La mode est dans le temps fugace, le luxe est plus intemporel. "Gucci initialement a un modèle économique plus proche de celui de la mode, il faut se renouveler plus rapidement. De ce fait, l'amour ou le désamour pour la marque, lui-même, est cyclique", explique-t-elle.

L'élévation, "c'est la capacité d'avoir des pièces iconiques, intemporelles, à nourrir avec des paillettes de mode", selon la spécialiste.

Prendre ce virage pour Kering, "cela veut dire aussi remettre en question un positionnement mode qui a été extrêmement fort et bénéfique pour Gucci", à l'époque Michele: en effet, grâce aux collections originales du créateur Alessandro Michele (parti en 2022), le chiffre d'affaires de Gucci est passé de 3,9 milliards d'euros en 2015 à 10,5 milliards en 2022.

"Il y a un énorme travail de narration à faire sur les pièces iconiques: il ne faut pas starifier le directeur artistique mais les produits", analyse Julie El Ghouzzi.

"On dit +j'ai acheté un Kelly+ (sac iconique de Hermès). On ne sait pas qui l'a fait, on achète l'icône, l'histoire qui l'accompagne: c'est Grace Kelly qui a caché son ventre avec le sac quand elle était enceinte", raconte-t-elle.

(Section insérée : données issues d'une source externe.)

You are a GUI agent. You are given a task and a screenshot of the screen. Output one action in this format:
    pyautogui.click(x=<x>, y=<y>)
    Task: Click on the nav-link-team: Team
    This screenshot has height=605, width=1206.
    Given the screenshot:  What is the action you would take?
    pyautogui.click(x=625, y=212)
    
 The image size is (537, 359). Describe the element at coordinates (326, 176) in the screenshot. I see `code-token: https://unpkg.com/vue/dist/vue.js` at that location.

"Il y a de quoi faire avec Jackie Kennedy!", allusion au sac "Jackie" de Gucci popularisé par Jacqueline Kennedy, souligne Julie El Ghouzzi.

En parallèle, Kering a aussi revu la gouvernance de Gucci en nommant l'un des collaborateurs les plus proches de François-Henri Pinault, Jean-François Palus, à la tête de la marque et autour duquel depuis quelques mois se forme une nouvelle équipe.

Jeudi, Gucci a annoncé la nomination d'un directeur général adjoint de l'entreprise, Stefano Cantino, venu de chez le concurrent Louis Vuitton et qui sera chargé de "définir et mettre en œuvre la stratégie de la marque".

"On n'avait pas en place, à des positions clés de l'entreprise, suffisamment d'expertise et de talents", avait expliqué en février François-Henri Pinault soulignant que le luxe exige des expertises "très fortes" dans la vente, le merchandising ou l'approvisionnement.